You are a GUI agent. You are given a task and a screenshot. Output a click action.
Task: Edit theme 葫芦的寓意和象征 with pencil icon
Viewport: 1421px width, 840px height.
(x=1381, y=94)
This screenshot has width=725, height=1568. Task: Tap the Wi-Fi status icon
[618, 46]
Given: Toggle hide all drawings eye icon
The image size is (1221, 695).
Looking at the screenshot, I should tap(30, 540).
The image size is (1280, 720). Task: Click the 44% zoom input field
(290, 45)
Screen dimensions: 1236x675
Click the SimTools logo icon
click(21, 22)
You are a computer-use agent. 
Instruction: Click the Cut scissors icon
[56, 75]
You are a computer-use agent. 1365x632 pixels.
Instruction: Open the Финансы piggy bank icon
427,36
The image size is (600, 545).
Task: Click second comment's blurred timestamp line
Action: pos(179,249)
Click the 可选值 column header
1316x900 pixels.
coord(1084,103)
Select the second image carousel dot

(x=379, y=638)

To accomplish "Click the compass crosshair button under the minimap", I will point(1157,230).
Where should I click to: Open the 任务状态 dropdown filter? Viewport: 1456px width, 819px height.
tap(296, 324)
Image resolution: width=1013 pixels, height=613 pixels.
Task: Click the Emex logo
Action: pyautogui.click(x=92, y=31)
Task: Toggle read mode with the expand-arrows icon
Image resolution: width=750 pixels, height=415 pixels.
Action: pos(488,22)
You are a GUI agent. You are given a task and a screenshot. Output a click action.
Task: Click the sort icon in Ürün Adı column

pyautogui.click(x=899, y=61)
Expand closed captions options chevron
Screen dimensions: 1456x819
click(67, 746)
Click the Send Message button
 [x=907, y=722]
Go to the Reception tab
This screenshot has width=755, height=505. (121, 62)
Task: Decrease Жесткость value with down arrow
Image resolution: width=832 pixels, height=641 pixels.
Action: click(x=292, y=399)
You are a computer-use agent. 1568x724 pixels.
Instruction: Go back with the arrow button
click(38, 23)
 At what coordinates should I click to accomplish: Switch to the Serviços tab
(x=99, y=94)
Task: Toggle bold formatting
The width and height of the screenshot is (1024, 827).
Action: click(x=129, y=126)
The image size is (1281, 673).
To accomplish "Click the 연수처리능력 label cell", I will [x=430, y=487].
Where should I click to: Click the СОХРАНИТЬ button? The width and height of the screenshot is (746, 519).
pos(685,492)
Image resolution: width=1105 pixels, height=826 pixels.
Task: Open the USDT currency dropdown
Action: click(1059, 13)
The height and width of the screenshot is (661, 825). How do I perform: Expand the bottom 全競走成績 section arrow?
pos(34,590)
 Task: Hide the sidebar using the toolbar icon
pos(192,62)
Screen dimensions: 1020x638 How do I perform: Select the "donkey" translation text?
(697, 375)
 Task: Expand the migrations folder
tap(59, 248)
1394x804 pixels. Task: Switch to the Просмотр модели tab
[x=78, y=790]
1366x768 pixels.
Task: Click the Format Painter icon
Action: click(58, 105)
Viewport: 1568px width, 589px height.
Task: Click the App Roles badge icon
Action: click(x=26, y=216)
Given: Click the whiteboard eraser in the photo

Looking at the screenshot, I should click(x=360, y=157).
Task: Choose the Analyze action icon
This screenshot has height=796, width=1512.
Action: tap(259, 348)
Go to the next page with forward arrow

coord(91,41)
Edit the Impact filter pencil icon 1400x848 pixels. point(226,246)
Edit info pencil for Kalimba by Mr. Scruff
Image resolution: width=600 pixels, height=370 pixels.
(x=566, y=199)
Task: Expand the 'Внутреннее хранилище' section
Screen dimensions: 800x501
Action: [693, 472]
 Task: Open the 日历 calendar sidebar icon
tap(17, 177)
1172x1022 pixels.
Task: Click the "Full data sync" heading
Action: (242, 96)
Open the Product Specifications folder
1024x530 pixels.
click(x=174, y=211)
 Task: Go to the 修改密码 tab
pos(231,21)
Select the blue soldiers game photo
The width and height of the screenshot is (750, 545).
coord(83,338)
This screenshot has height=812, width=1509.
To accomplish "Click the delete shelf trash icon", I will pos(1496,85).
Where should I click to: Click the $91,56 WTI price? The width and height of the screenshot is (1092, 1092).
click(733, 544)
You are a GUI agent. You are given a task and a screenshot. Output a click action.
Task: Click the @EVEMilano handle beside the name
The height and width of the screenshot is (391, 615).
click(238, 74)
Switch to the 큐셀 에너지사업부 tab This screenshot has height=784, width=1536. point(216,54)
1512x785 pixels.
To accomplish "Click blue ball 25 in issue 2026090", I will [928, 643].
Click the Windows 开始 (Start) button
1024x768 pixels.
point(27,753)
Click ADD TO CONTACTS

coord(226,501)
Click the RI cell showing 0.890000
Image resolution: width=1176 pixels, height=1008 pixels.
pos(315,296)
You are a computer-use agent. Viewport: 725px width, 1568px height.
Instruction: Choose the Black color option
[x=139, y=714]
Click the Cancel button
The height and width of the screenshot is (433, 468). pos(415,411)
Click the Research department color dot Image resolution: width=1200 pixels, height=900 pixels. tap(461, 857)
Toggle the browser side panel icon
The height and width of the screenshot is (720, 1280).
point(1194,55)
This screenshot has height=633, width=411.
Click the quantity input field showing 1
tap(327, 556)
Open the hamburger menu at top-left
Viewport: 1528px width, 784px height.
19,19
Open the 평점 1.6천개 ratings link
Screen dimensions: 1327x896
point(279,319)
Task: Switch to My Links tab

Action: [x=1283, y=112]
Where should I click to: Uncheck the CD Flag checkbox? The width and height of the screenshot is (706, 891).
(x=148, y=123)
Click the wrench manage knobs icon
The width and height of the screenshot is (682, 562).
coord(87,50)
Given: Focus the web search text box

================

# [To do]
Return exactly, and only, the lines from the start of the listing through the line with "Given: Toggle hide all drawings eye icon".

# [Answer to this exercise]
You are a GUI agent. You are given a task and a screenshot. Output a click action.
Task: Edit theme 葫芦的寓意和象征 with pencil icon
Viewport: 1421px width, 840px height.
(x=1381, y=94)
This screenshot has width=725, height=1568. Task: Tap the Wi-Fi status icon
[618, 46]
Given: Toggle hide all drawings eye icon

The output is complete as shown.